The Insecurity of the Islamic State

The Soufan Group:

 

In the latest edition of its English-language propaganda magazine Dabiq, the Islamic State goes to great lengths to explain why all alternative voices must be silenced. In an article entitled ‘Kill the Imams of Kufr in the West,’ the group calls for the deaths of several Muslim clerics and other well-known figures, all for the crime of working within government and social systems anathema to the Islamic State. According to the group, there is no government or society other than itself, and thus the list of apostates is impossibly long. The group makes no distinction between democracies and dictatorships, seeing both systems as two sides of the same illegitimate coin.

Since the Islamic State believes it is the world’s one true society, it does not need to make distinctions between viewpoints or exceptions to its rule. The reality, however, is far different than the rhetoric—even in places such as Raqqa where the group maintains control and activists continue to resist. The Islamic State has not only failed to rally the world’s Muslims under its black banners, but it has failed to even rally all like-minded violent extremists to its name. 

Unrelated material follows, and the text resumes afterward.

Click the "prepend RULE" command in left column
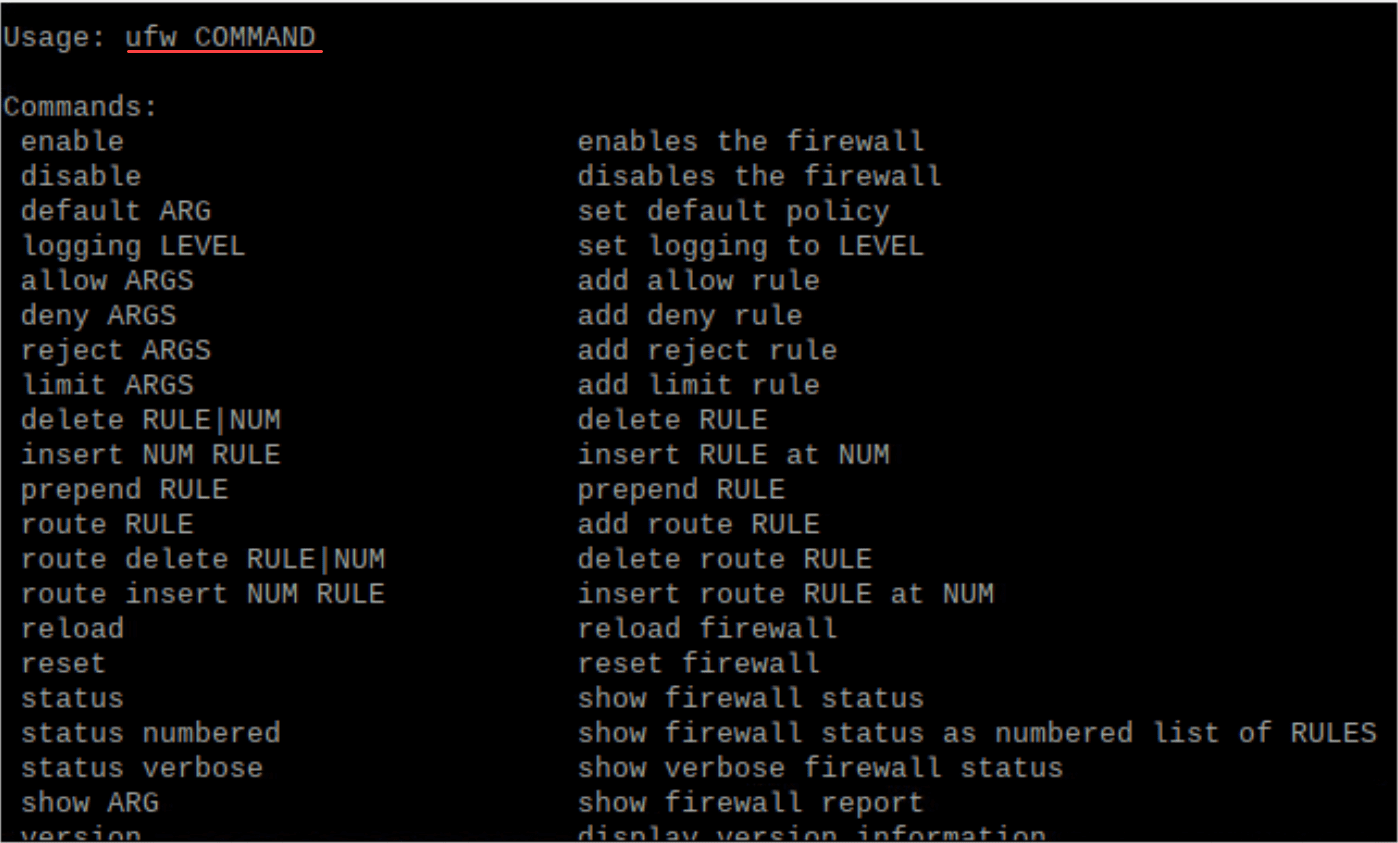This screenshot has width=1398, height=843. pyautogui.click(x=124, y=490)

In Dabiq 14—and previously, in Dabiq 7—the Islamic State reveals that while it rejoices in threatening the West with attacks, it is deeply threatened by Muslim leaders not just standing up against the Islamic State, but standing alongside Western societies. The image of Muslims in Paris after the January 2015 Charlie Hebdo attacks holding signs that read ‘je suis Charlie’ is as enraging to the Islamic State as it is bewildering. The image was featured on the cover of the November 2015 Dabiq 7 edition above the title ‘From Hypocrisy to Apostasy,’ where the group laid out its divided vision for the world. It is a vision that is not shared by the overwhelming majority of Sunni Muslims in the world—the very people the Islamic State needs to claim as members, but who in fact are not.